This will be our **baseMap**:

In [None]:
baseMap=mapaProv.plot(color='white',edgecolor='grey', linewidth=0.1)
baseMap

In order to merge, verify both data share same values in _PROVINCIA_:

In [None]:
NotInGeoDF=sorted(list(set(mapaProv.PROVINCIA)-set(ProvRegionData.Provincia)))
NotInDF=sorted(list(set(ProvRegionData.Provincia)-set(mapaProv.PROVINCIA)))
changesMap={geo:df for geo,df in zip(NotInGeoDF,NotInDF)}

# CHANGES NEEDED
changesMap

In [None]:
# RECODING
mapaProv.replace({'PROVINCIA':changesMap}, inplace=True)

# MERGING
mapaProvElect=mapaProv.merge(ProvRegionData, left_on='PROVINCIA', right_on='Provincia', how='inner')
mapaProvElect.drop(columns=['Region','Provincia'],inplace=True) # drop duplicate info

# result
mapaProvElect.head()

## Information to visualize (I)


### Where no party won:

In [None]:
mapaProvElect.who_won.value_counts()

In [None]:
baseMap=mapaProv.plot(color='white',edgecolor='grey', linewidth=0.1)
mapaProvElect[mapaProvElect.who_won=='VOTOS EN BLANCO'].plot(color='black',ax=baseMap)

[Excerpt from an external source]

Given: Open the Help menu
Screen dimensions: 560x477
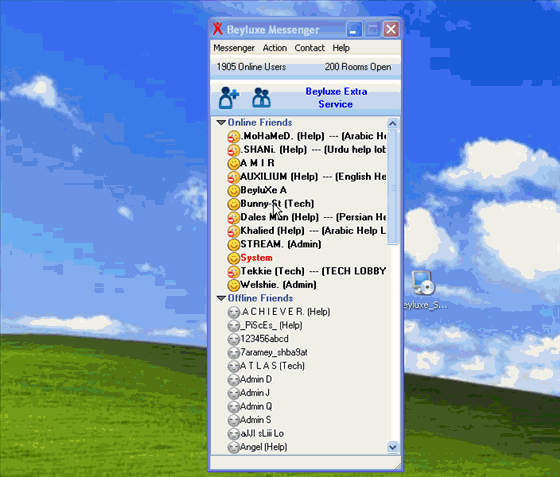Looking at the screenshot, I should click(x=341, y=48).
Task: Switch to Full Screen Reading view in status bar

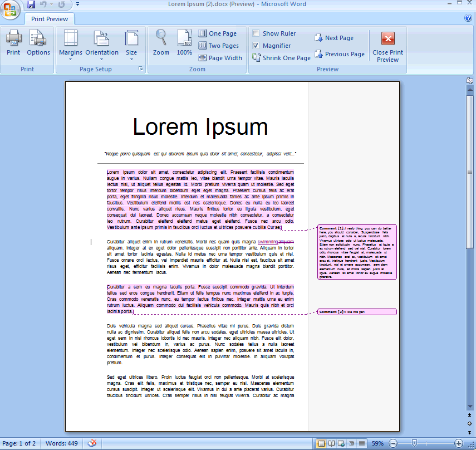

### Where the future president won 50% or more votes

In [None]:
mapaProvElect.elected_majority.value_counts()

In [None]:
baseMap=mapaProv.plot(color='white',edgecolor='grey', linewidth=0.1)
mapaProvElect[mapaProvElect.elected_majority].plot(color='red',ax=baseMap)

### Where was low or high competition

In [None]:
mapaProvElect.effectiveNum.value_counts()

In [None]:
mapaProvElect.plot(column='effectiveNum', legend=True,cmap="Reds")

## Information to visualize (II)

Let me pay attention to **runnerup share**:

In [None]:
mapaProvElect.runnerup_share.describe()

Let's see the behavior of runnerup_share in the neighborhood:



In [None]:
# !pip install pysal

1. Compute the neighborhood

In [None]:
from libpysal.weights import Queen

w_queen = Queen.from_dataframe(mapaProvElect,use_index=False)
w_queen.transform = 'R'

2. Check if the variable **runnerup_share** shows spatial autocorrelation

In [None]:
from esda.moran import Moran

moranRunnerup2021 = Moran(mapaProvElect['runnerup_share'], w_queen)
moranRunnerup2021.I,moranRunnerup2021.p_sim

3. Compute the local spatial autocorrelation:

In [None]:
from esda.moran import Moran_Local
LisaRunnerup = Moran_Local(y=mapaProvElect['runnerup_share'], w=w_queen,seed=1234)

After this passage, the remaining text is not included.